ADHD 親トレで好循環

2018/06/15

朝日新聞 2018年5月30日

 発達障害の一つ、注意欠陥・多動性障害(ADHD)の子どもには、家庭や学校で困る行動を減らして成長を支える「心理社会的治療」の重要性が強調されるようになった。そのうち親を対象にした行動療法「ペアレント・トレーニング(ペアトレ)」が広まりつつある。

 ADHDは脳の一部の働きが生まれつき弱く、不注意だったり、じっとしていられなかったりする障害で、子どもの約5%に見られるとされる。自閉症スペクトラム症と合併していることも多い。治療に用いられる薬もあるが、2016年に改訂されたADHDの診断・治療ガイドラインは「心理社会的治療から開始すべき」とした。子どもが集中できるような環境調整、ペアトレや行動療法などだ。ガイドライン作成責任者の斉藤万比古・母子愛育会愛育相談所長は「治療の目的は症状を無くすことではない。子どもが症状を抱えながら日常生活に適応し、成長することだ」と話す。
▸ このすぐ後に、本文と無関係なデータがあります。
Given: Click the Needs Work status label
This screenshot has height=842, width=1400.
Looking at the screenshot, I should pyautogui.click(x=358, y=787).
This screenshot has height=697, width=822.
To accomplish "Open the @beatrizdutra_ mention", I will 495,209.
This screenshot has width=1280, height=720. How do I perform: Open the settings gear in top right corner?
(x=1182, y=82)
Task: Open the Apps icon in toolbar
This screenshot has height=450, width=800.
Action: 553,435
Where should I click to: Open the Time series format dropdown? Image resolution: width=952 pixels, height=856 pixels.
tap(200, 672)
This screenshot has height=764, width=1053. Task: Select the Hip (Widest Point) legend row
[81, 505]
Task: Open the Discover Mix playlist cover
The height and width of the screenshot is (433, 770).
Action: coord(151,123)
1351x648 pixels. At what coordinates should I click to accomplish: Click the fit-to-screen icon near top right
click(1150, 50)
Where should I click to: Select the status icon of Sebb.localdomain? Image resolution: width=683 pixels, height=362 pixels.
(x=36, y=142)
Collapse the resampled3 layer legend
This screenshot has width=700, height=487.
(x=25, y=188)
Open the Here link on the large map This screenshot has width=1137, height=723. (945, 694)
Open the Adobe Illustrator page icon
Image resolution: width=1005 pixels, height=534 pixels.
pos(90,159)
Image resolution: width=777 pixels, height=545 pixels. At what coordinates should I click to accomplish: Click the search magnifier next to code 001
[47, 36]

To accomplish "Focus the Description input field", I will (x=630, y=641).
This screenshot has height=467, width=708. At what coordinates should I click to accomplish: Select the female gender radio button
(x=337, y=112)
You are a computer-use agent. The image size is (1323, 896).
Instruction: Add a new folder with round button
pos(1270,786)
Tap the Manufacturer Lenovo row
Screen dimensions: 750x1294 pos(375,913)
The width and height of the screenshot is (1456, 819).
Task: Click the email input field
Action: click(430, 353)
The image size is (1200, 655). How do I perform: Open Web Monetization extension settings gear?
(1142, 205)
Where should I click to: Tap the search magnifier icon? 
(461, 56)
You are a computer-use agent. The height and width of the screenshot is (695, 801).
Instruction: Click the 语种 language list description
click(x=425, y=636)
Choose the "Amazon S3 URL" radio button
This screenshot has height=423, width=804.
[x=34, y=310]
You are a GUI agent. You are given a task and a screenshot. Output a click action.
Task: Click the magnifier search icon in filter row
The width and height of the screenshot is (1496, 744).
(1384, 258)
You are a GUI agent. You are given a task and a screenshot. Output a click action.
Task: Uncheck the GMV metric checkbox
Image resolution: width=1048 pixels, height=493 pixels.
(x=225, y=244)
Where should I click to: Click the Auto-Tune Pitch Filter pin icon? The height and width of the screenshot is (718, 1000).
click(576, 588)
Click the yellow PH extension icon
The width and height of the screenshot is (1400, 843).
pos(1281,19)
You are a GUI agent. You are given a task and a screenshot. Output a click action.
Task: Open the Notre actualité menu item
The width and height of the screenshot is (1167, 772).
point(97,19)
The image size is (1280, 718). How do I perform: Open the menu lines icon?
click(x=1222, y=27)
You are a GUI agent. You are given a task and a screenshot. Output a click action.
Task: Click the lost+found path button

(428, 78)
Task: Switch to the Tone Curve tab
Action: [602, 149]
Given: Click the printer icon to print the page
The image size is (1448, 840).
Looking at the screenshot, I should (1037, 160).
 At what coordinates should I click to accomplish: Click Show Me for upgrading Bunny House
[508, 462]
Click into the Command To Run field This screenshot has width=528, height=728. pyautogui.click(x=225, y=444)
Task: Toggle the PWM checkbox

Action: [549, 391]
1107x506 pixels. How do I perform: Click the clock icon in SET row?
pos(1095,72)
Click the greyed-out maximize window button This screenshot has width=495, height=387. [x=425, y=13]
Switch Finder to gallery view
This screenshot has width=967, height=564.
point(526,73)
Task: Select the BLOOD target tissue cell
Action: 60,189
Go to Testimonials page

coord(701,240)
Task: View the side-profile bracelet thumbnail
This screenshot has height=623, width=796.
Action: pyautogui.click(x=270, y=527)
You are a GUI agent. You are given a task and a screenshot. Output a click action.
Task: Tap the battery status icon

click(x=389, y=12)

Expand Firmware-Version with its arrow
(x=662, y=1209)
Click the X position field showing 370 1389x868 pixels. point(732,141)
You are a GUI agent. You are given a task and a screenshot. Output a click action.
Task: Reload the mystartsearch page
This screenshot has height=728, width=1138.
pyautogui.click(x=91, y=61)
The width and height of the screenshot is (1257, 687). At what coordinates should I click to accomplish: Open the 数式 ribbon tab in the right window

 厚労省は14年度から発達障害者支援策のひとつとしてペアトレの普及を進めている。日本ペアレント・トレーニング研究会の岩坂英巳会長は「陥りがちな悪循環を、親が対応を変えることで好循環に転じることができる」と話す。斉藤卓弥・北大特任教授は「対人関係が悪化したり問題行動が顕在化したりする前の小学校低学年のうちにペアトレを受けてほしい」という。